- _Data_:
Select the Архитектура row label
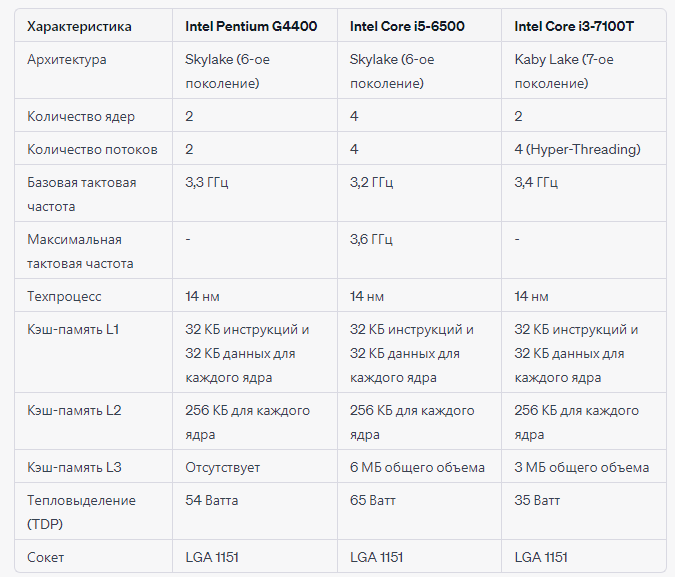Viewport: 675px width, 577px height. (x=67, y=59)
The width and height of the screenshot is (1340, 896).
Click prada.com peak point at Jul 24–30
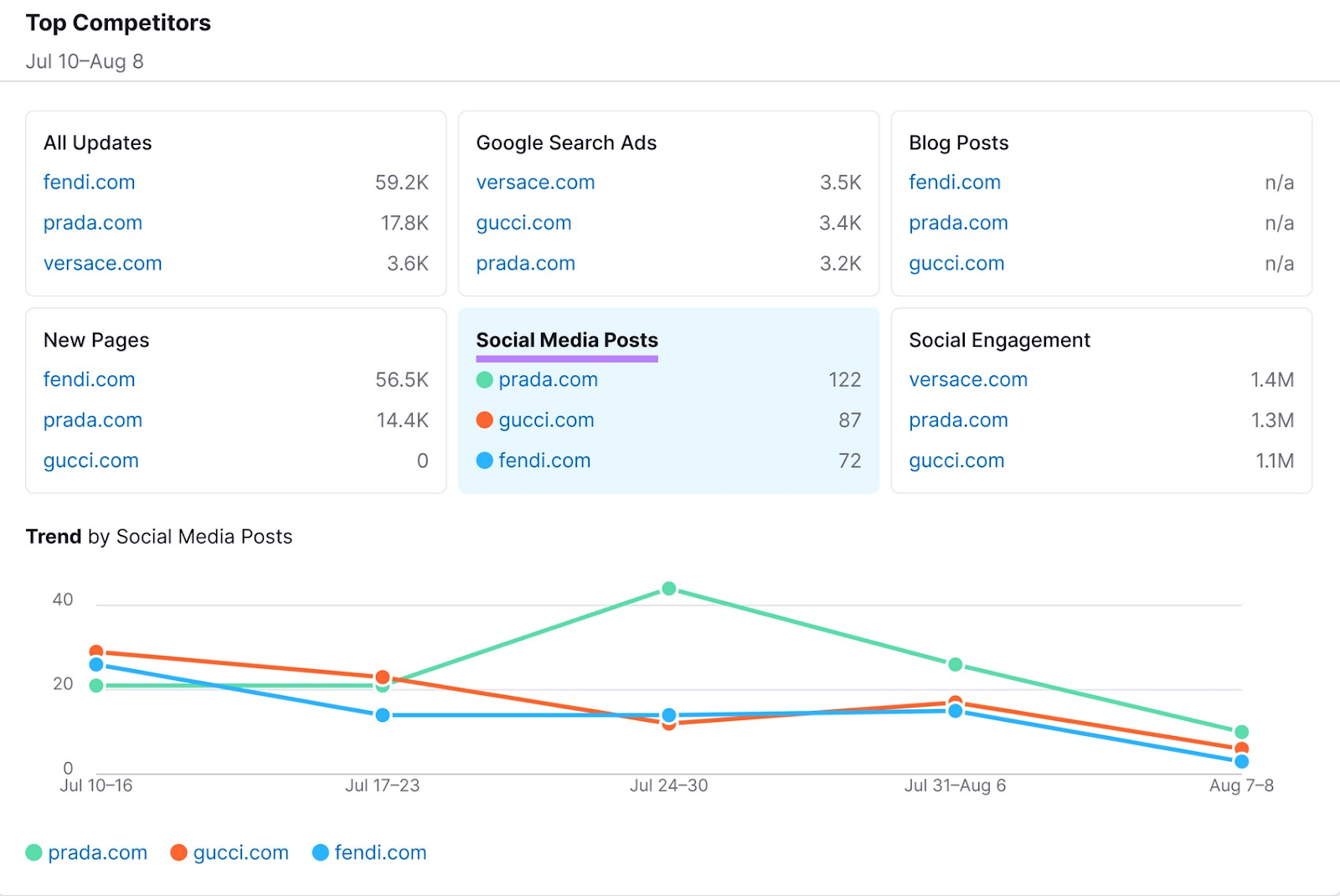click(x=668, y=589)
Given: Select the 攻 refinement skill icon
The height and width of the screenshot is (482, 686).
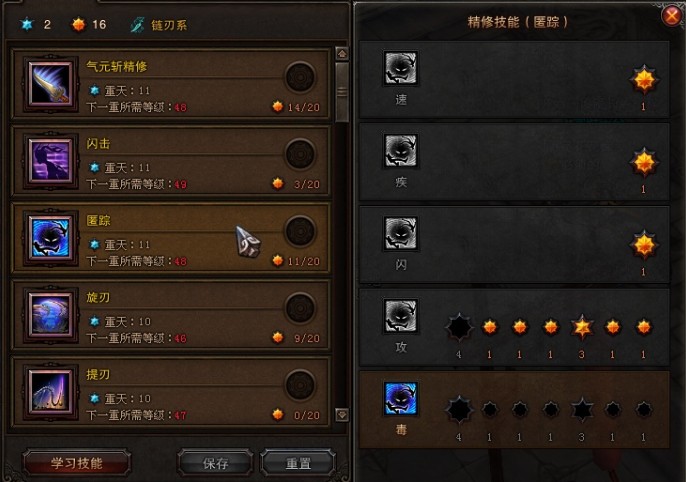Looking at the screenshot, I should pos(401,316).
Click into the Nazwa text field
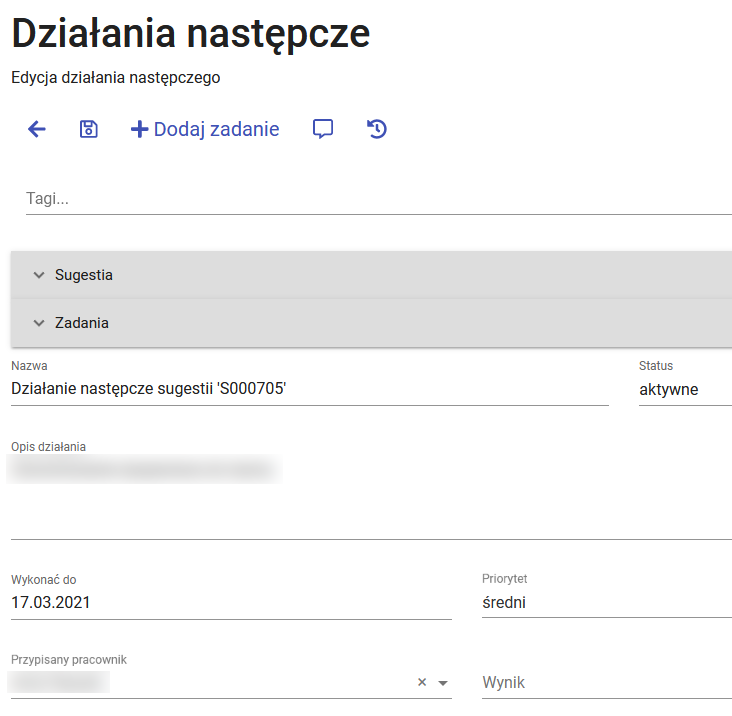The height and width of the screenshot is (716, 732). coord(309,390)
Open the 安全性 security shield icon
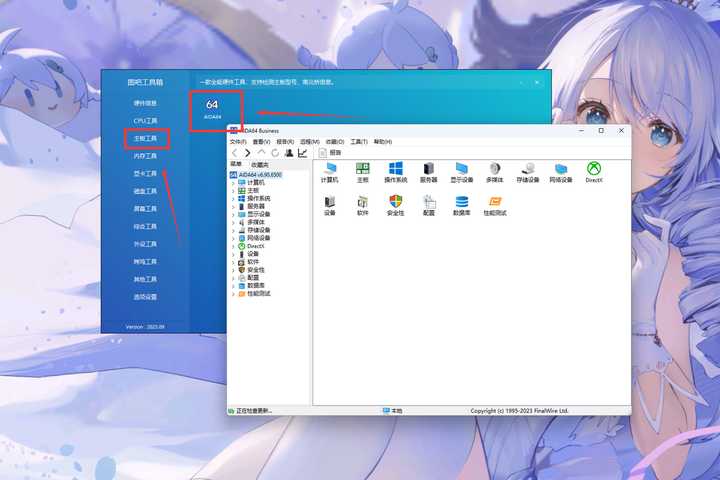 (x=395, y=205)

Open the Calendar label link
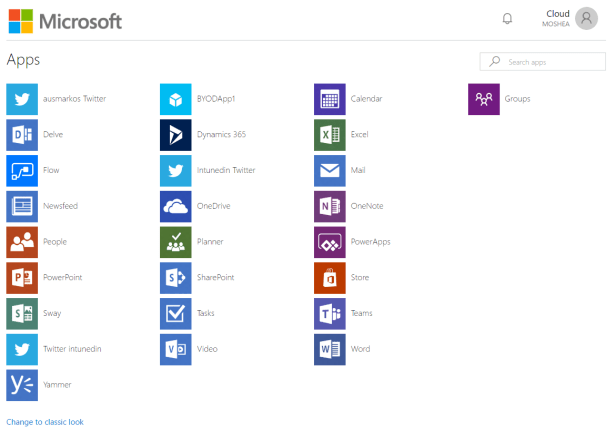[366, 99]
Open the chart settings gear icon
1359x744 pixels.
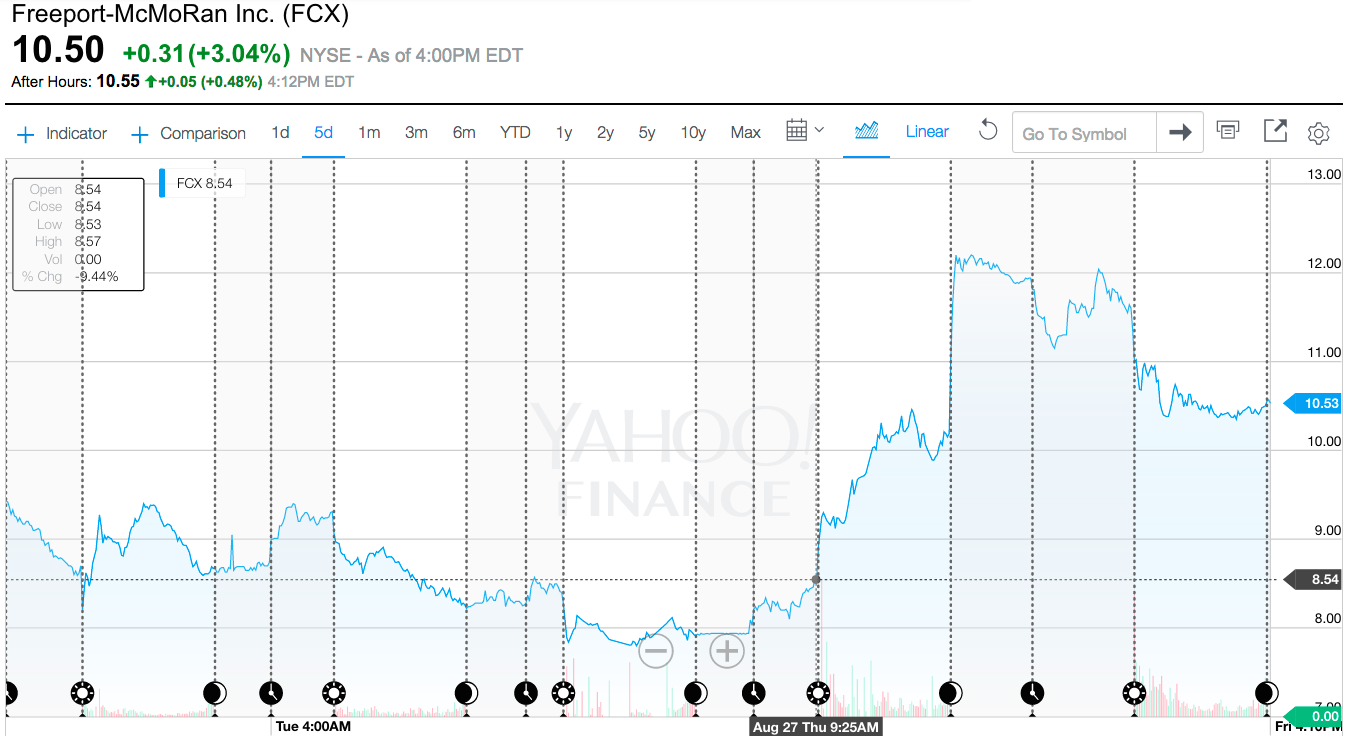pos(1319,133)
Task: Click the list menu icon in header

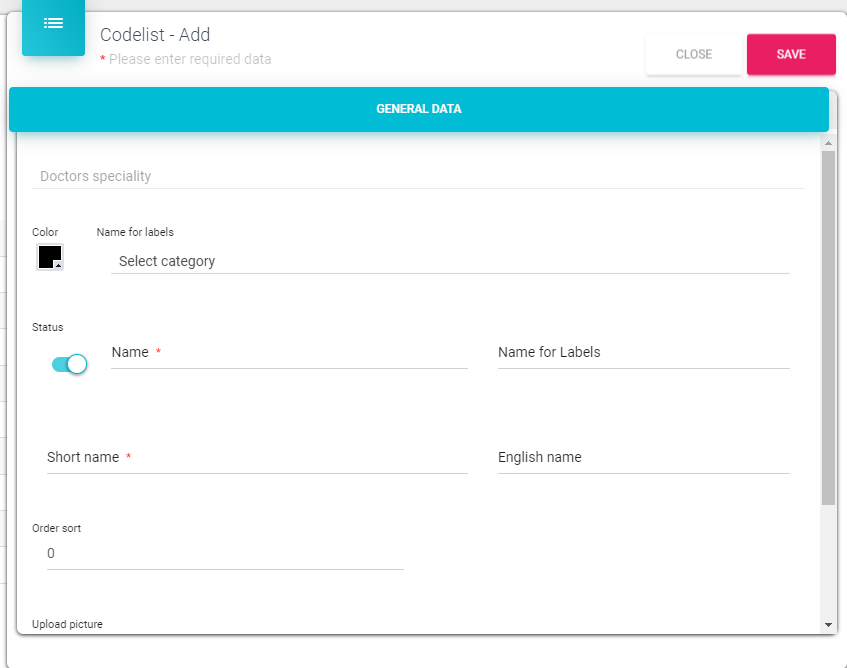Action: click(x=53, y=23)
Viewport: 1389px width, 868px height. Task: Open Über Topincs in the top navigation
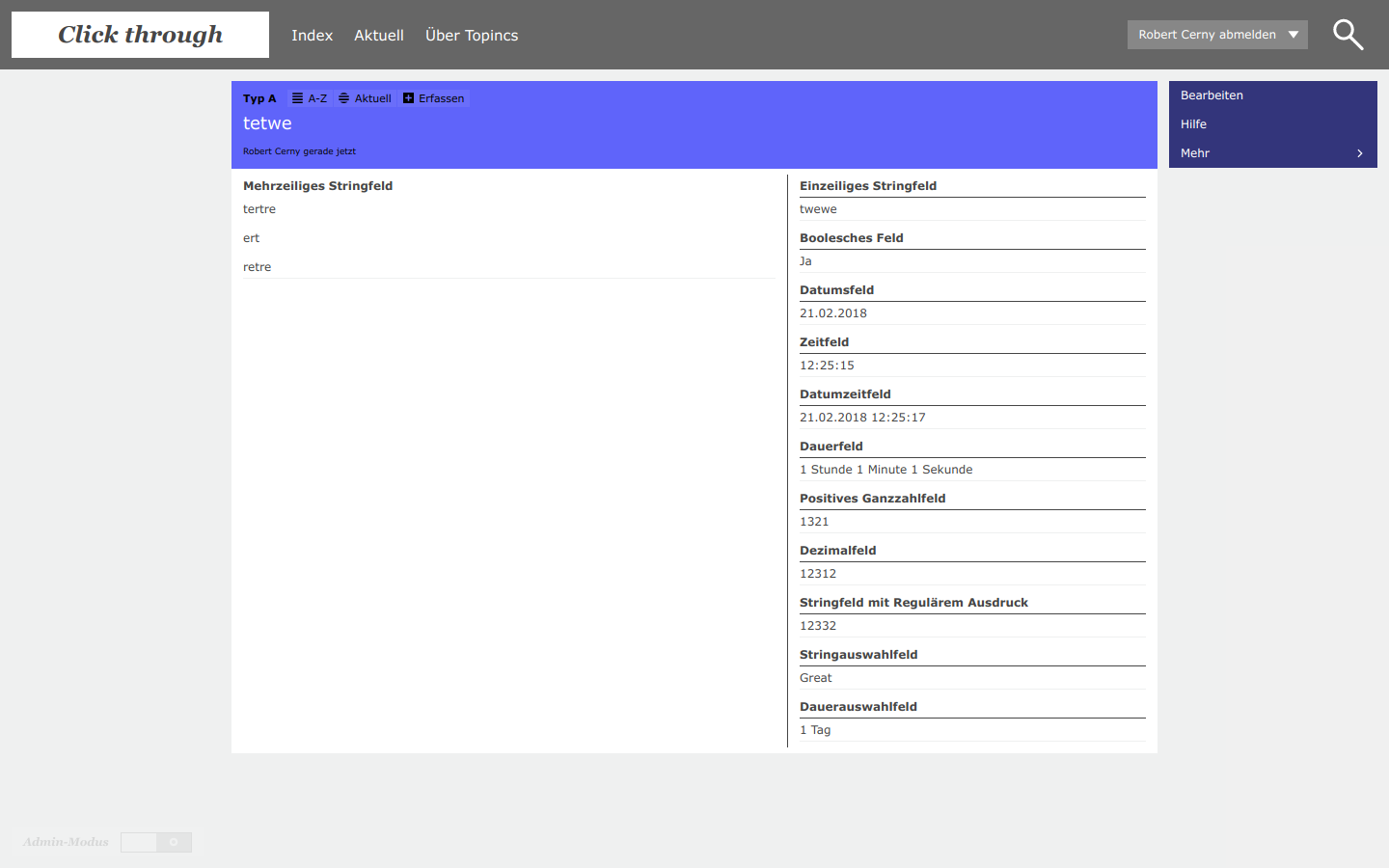(472, 36)
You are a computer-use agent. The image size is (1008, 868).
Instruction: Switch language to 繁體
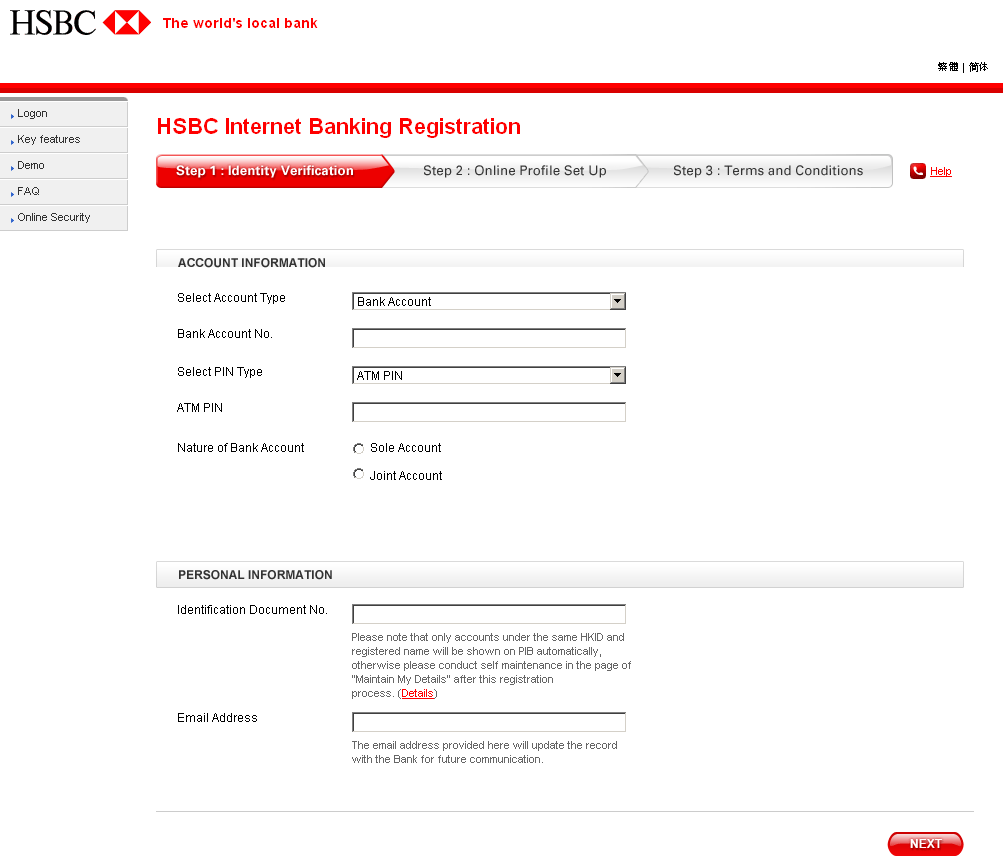(x=947, y=66)
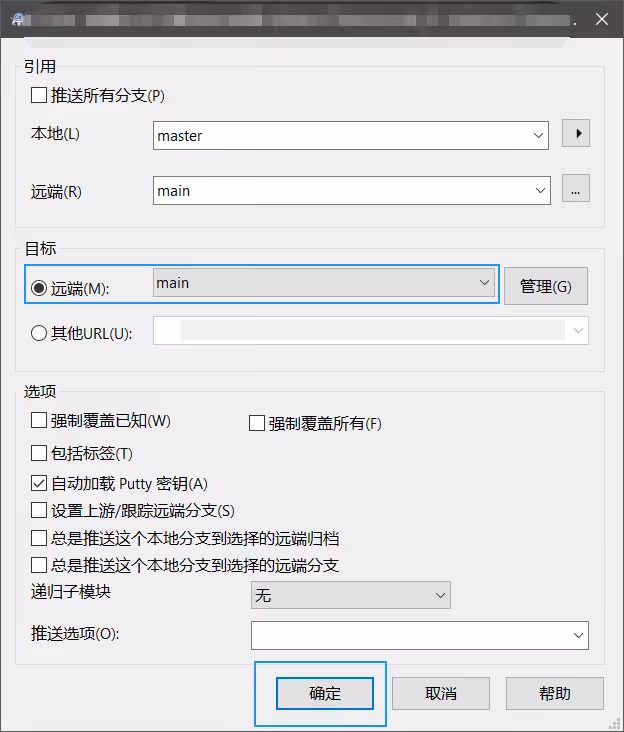The height and width of the screenshot is (732, 624).
Task: Check the 包括标签 option
Action: click(40, 452)
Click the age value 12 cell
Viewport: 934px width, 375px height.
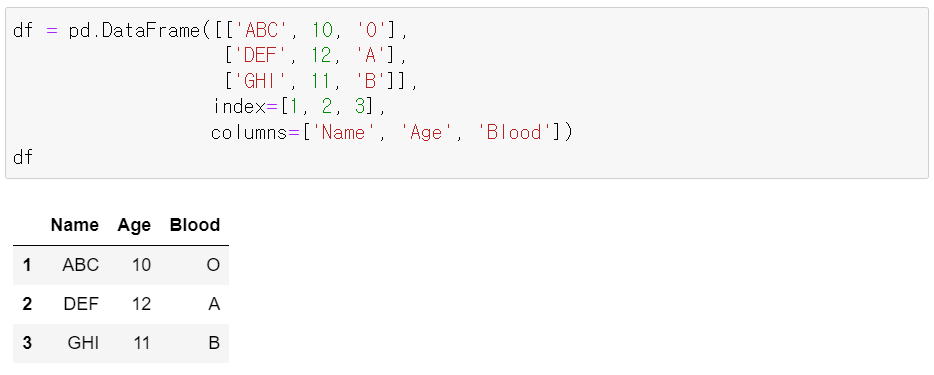(x=141, y=304)
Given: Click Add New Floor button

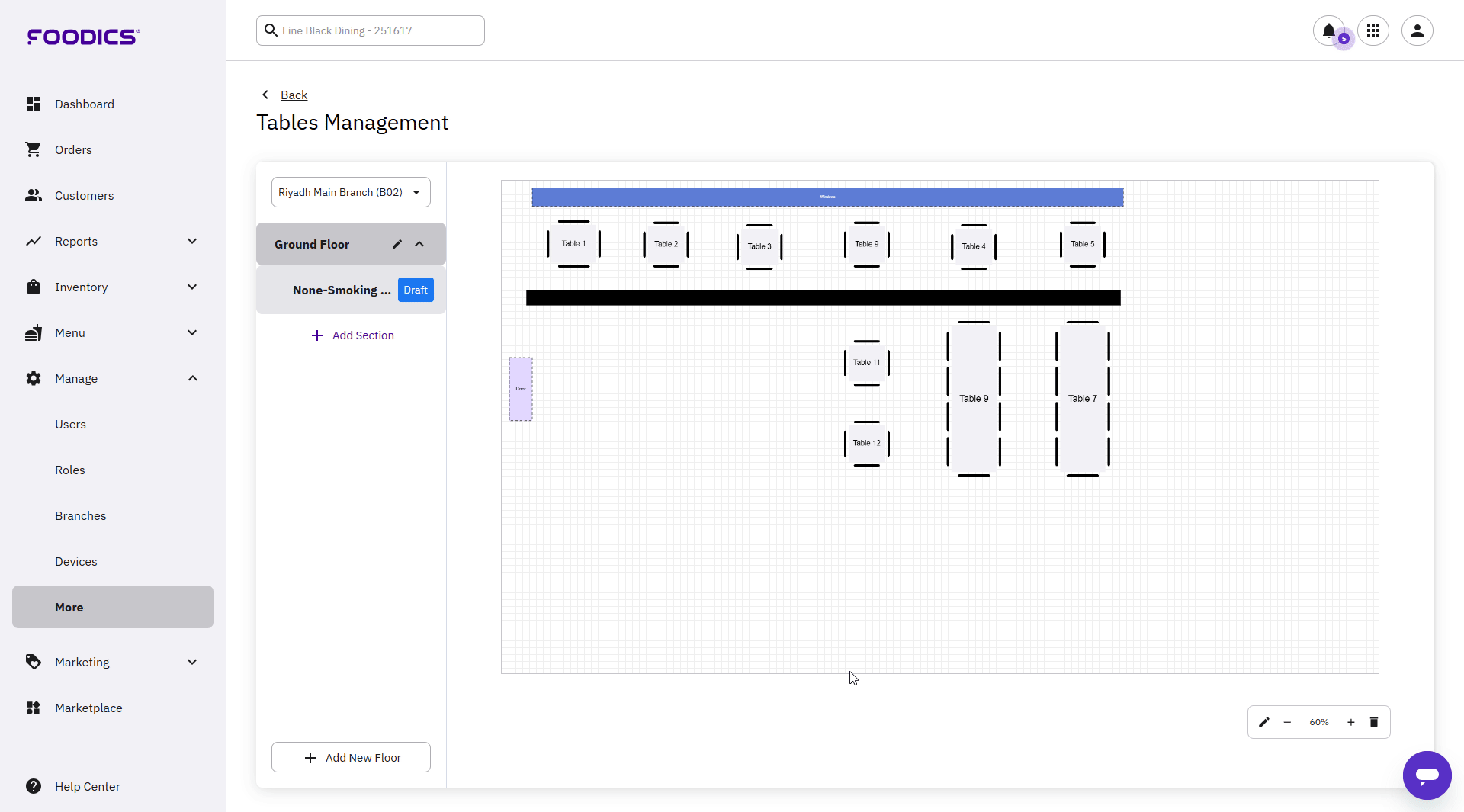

- _Work instructions_: Print the material above exactly as it appears, but not its pictures.

- _Result_:
Select the Архитектура row label
Viewport: 675px width, 577px height. (x=67, y=59)
The width and height of the screenshot is (1340, 896).
Click prada.com peak point at Jul 24–30
click(x=668, y=589)
Given: Select the 攻 refinement skill icon
The height and width of the screenshot is (482, 686).
Looking at the screenshot, I should pos(401,316).
Click into the Nazwa text field
The height and width of the screenshot is (716, 732). coord(309,390)
Open the 安全性 security shield icon
 (x=395, y=205)

Open the Calendar label link
[366, 99]
Open the chart settings gear icon
1359x744 pixels.
pos(1319,133)
Task: Click the list menu icon in header

Action: click(x=53, y=23)
Viewport: 1389px width, 868px height. Task: Open Über Topincs in the top navigation
(472, 36)
You are a computer-use agent. The image size is (1008, 868).
Instruction: Switch language to 繁體
(x=947, y=66)
The height and width of the screenshot is (732, 624).
Task: Check the 包括标签 option
Action: click(40, 452)
Click the age value 12 cell
Viewport: 934px width, 375px height.
(x=141, y=304)
Given: Click Add New Floor button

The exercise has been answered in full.